Omicidio Sarah Scazzi: udienza Riesame su Cosima e Sabrina aggiornata a domani ‎


Ha ribadito la sua versione dei fatti Michele Misseri, questa volta a Matrix. Le telecamere della trasmissione di Canale 5 sono scese ieri nel garage in cui l‘uomo dice di aver ucciso la nipote Sarah Scazzi. Ha mostrato anche il luogo preciso in cui l’avrebbe afferrata per la gola e strangolata.

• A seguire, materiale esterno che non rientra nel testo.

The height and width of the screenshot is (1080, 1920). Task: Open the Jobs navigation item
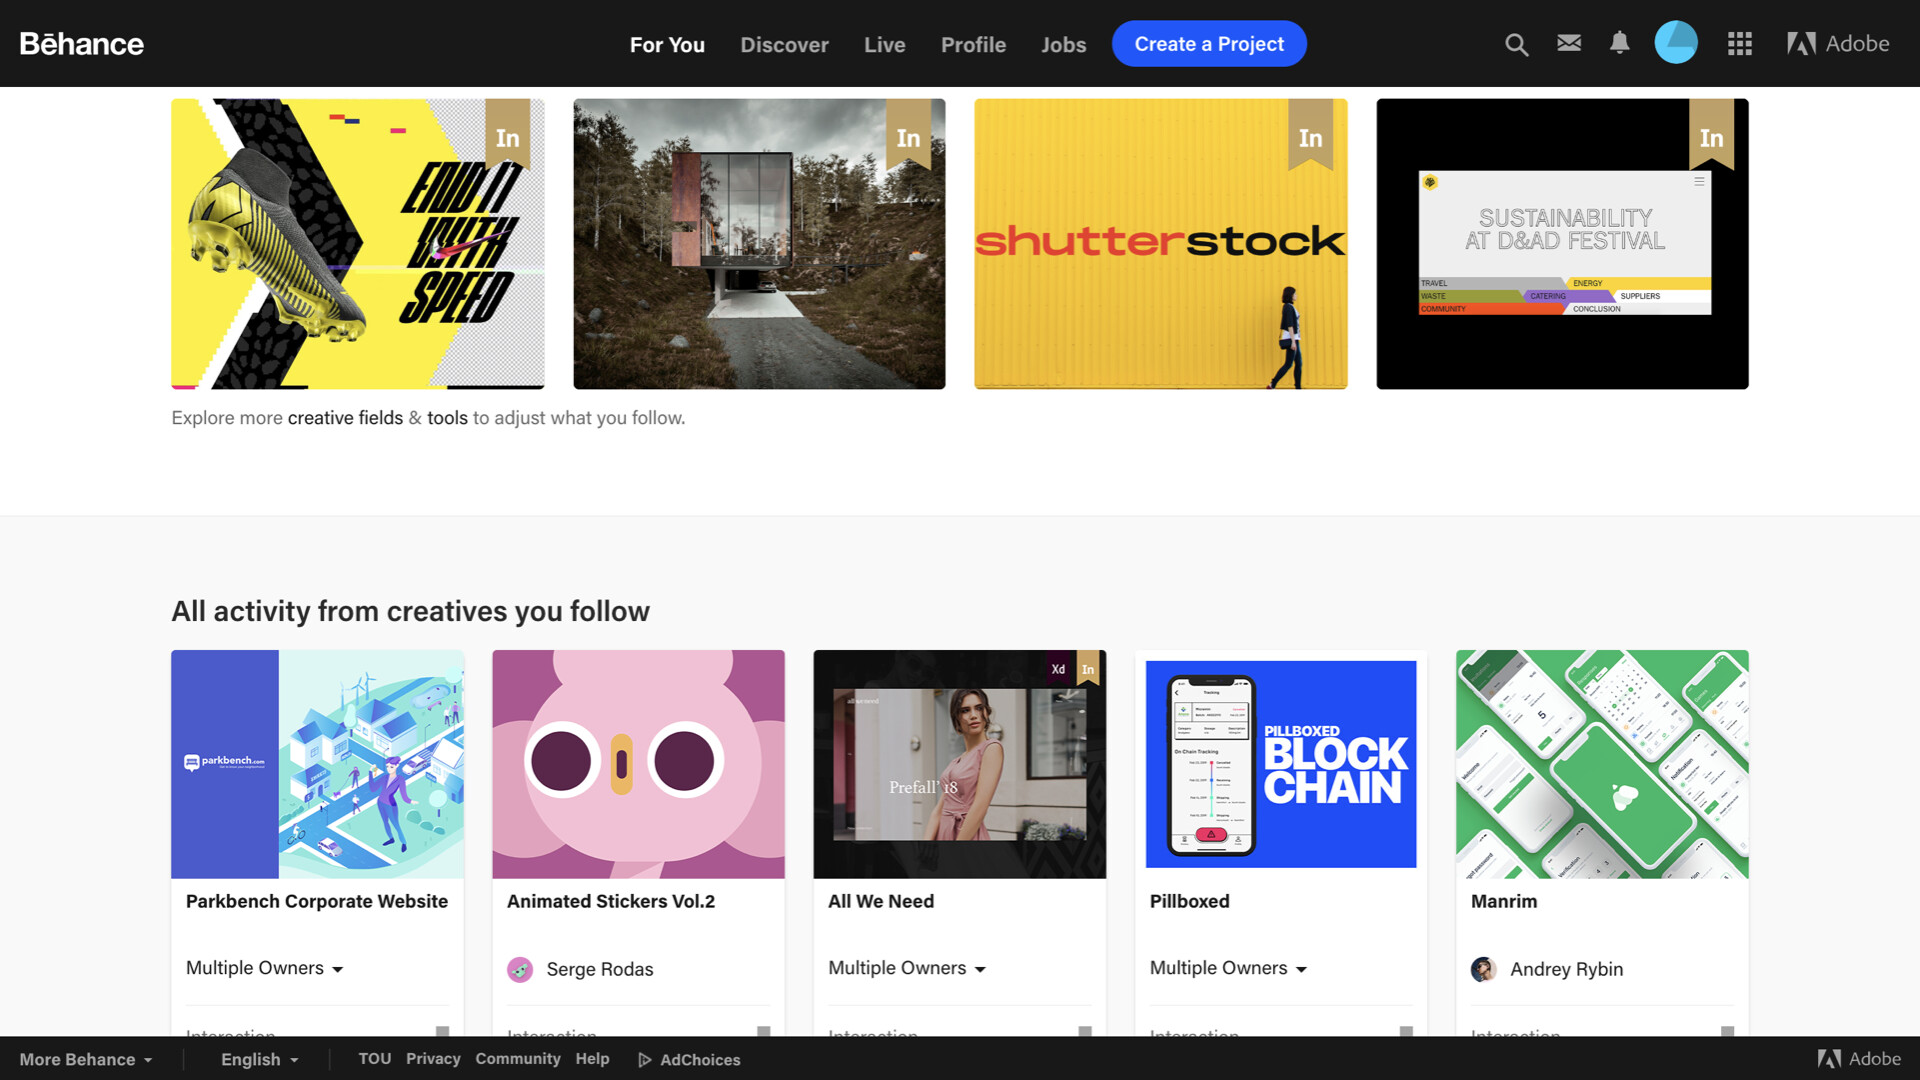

Quando la giornalista gli ha domandato come mai avesse accusato la figlia Sabrina del delitto, Misseri ha risposto: "Qualcuno mi ha aiutato, mi hanno detto che se dicevo che era stato un incidente Sabrina avrebbe fatto due anni...dicevano: anziché fare tanti anni uno ne fate solo due. Come facevo io a sapere queste cose? Ovvero che se fingevo l`incidente facevano solo due anni di carcere? Io non sapevo neppure che cosa fosse l`incidente probatorio, poi ho scoperto che era una fregatura. Io pensavo di dover parlare solo dell`incidente e invece non è stato così. Nell`incidente probatorio non c`è niente di verità, neppure una parola".

Intanto il tribunale del Riesame di Taranto stamattina ha rinviato, a domani, l’esame della richiesta di annullamento dell’ordine di custodia cautelare emesso dal Gip Martino Rosati a carico della moglie e della figlia di Michele Misseri. Ci sono infatti nuovi documenti da esaminare depositati dalla procura tra cui le trascrizioni di due intercettazioni, una ambientale l'altra telefonica, e le testimonianze di alcune persone informate sui fatti.

Michele secondo l’ultima ricostruzione dei magistrati, sarebbe intervenuto solo in un secondo momento, per occultare il cadavere, a delitto compiuto. Cosima Serrano e Sabrina Misseri sono state raggiunte il 26 maggio scorso dal provvedimento, per Sabrina è il secondo, con l’accusa di aver ucciso Sarah.


Della strategia messa a punto della difesa parla La Gazzetta del Mezzogiorno:


Per quanto si è appreso, la difesa di Cosima Serrano verterà su quattro punti. Il primo è la contestazione della trascrizione delle parole pronunciate da Michele Misseri il 5 ottobre 2010, mentre era da solo nella sua auto, e in particolare la frase 'li scopriro” che per l’accusa sarebbe riferita alla famiglia mentre per la difesa l’uomo avrebbe detto 'mi scoprirò'. La difesa inoltre, riferendosi al presunto sequestro di persona di Sarah Scazzi da parte di Cosima basato sulle dichiarazioni di un fioraio che ha poi detto di aver forse sognato tutto, sostiene che la donna sarebbe stata accompagnata a casa il 26 agosto, di ritorno dal lavoro nei campi, intorno alle 13.30, e quindi non avrebbe potuto costringere Sarah a salire sulla sua auto alle 13.20, come riferito dal fioraio.

Inoltre, per la difesa, Sarah, per la sua corporatura, avrebbe potuto facilmente divincolarsi da un eventuale stretta di Cosima, la cui corporatura è massiccia. Infine la difesa sosterrebbe che la circostanza che nel pomeriggio del 26 agosto 2010 il cellulare di Cosima viene agganciato dalla cella telefonica ristretta all’area del garage di casa Misseri, come indicato negli accertamenti dei carabinieri del Ros, non può significare automaticamente che Cosima abbia partecipato all’omicidio.